I'd like to pass on the pain to any of my 1990's bretheren, along with a literary analysis of the song in orange.


Lyrics to Poison :

[Michael Bivins:] Yeah, Spiderman and Freeze in full effect (We don't know who those characters are.)
[Ronnie DeVoe:] Uh-huh
[Ricky Bell:] You ready, Ron? (asking, no doubt, to see if DeVoe is coherent after his mumbled response)
[DeVoe:] I'm ready (Ronnie confirms his conciousness. Everyone is relieved)
[Bell:] You ready, Biv?
[Bivins:] I'm ready, Slick, are you?
[Bell:] Oh, yeah, break it down (Bell is eager to get on with it, perhaps uncomfortable that Biv called him "Slick".)
[Verse 1: Ricky Bell] Girl, I, must(warrrrrn yoooooooooou) (there's danger a'comin')
I sense something strange in my mind
Situation is (seriooooooooous)
Let's cure it 'cause we're running out of time (Bell has no helpful suggestions as to how to cure it, however)
It's oh, so (beautifuuuuuuuuul)
Relationships they seem from the start
It's all so (deadllllllllly)
When love is not together from the heart
[Hook:]It's drivin' me out of my mind!
That's why it's HARD for me to find
Can't get it out of my head!
Miss her, kiss her, love her
(Wrong move you're dead!) So, really, we find that Bell should not have been warning this girl about anything. She is the poison. He should have removed himself from the situation.
[Chorus:]
That girl is POISOOOOOOOOOOOOOOOOOON...
Never trust a big butt and smile (This is the song's thesis statement.)
that girl is POISOOOOOOOOOOOOOON..
("POISON!!" - Kool G. Rap) (Good Job Kool G. Rap! (everyone look appreciative. I don't think this guy is all there. His rap name is Kool G. Rap, people.) Awesome! I like the way you say Poison, like ya mean it!)
[Verse 2:]
[If I were you I'd take pre-](-cautiooooooooooooon)
Before I start to meet fly girl, you know?
'Cause in some (portiooooooooooons) (Hmmm. That's a vocabulary stretch just for some rhyming, me thinks).
You'll think she's the best thing in the world
She's so - (flyyyyyyyyyyyy)
She'll drive you right out of your mind
and steal your heart when you're blind
Beware she's schemin', she'll make you think you're dreamin'
YOU'LL fall in love and you'll be screamin', demon, HOO..
[Rap Verse: Ronnie Devoe]Poison, deadly, movin it slow
Lookin for a mellow fellow like DeVoe
Gettin paid, laid, so better lay low
Schemin on house, money, and the whole show
The low pro hoe she'll be cut like an aaa-FRO (Cut like an Afro? I don't understand)
See what you're sayin', huh, she's weighin' you
But I know she's a loser
(How do you know?)
Me and the crew used to do her! (ahhhh! so is Devoe truly a good representative for facts? He obviously has hidden and deep-seeded issue regarding her.)
POISOOOOOOOOOOOON...
[Kool G. Rap:] ("POISON!!")[Mixing of Kool G. Rap's "POISON!!"] (Good job Kool G.! Maybe after this we'll go for an ice cream.)

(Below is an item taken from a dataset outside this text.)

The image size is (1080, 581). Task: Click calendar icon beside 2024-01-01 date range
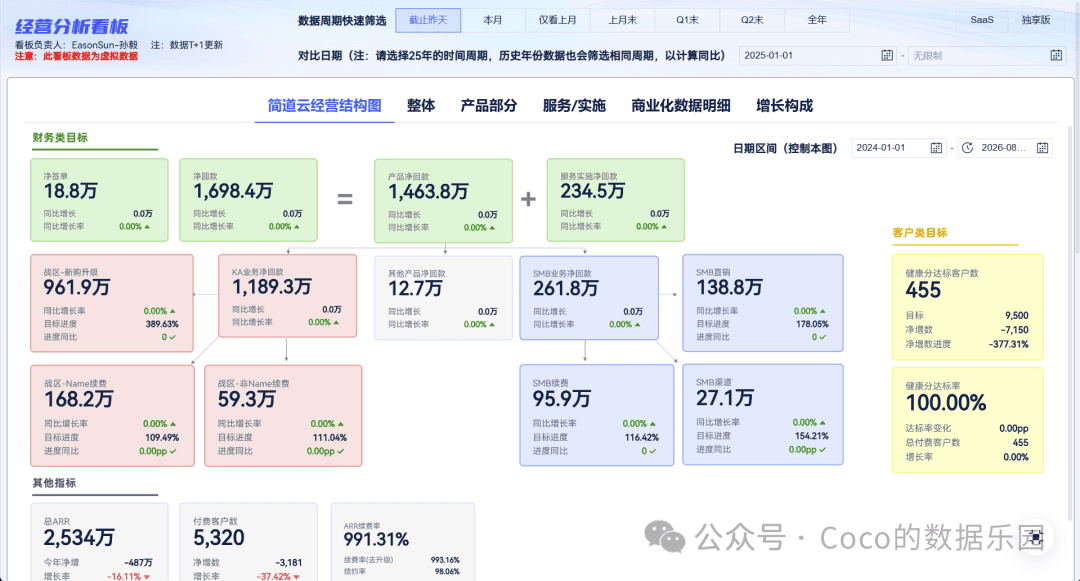point(936,148)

[Michael Bivins:]I was at the bar, shake, breakin and takin 'em all
And that night, I played the wall
Checkin out the fellas, the highs and lows (Hmmm. So he swings both ways. Interesting.)
Keepin one eye open, still clockin' the hoes (using a stopwatch, perhaps?)
There was one particular girl that stood out from the rest
Poison as can be, the high power chest (the "high power chest" is something a lot of women ask for when going to a plastic surgeon.)
Michael Biv here and I'm runnin' the show Are you Biv? Or are you scared of the lady?
Bell, Biv DeVoe [Ronnie laughs]..now you know! Yo, Slick, blow.. (Slick has gotten a head cold, and they are helping him blow his nose. It brings up a good point..that the song should end so Slick can go get some rest.)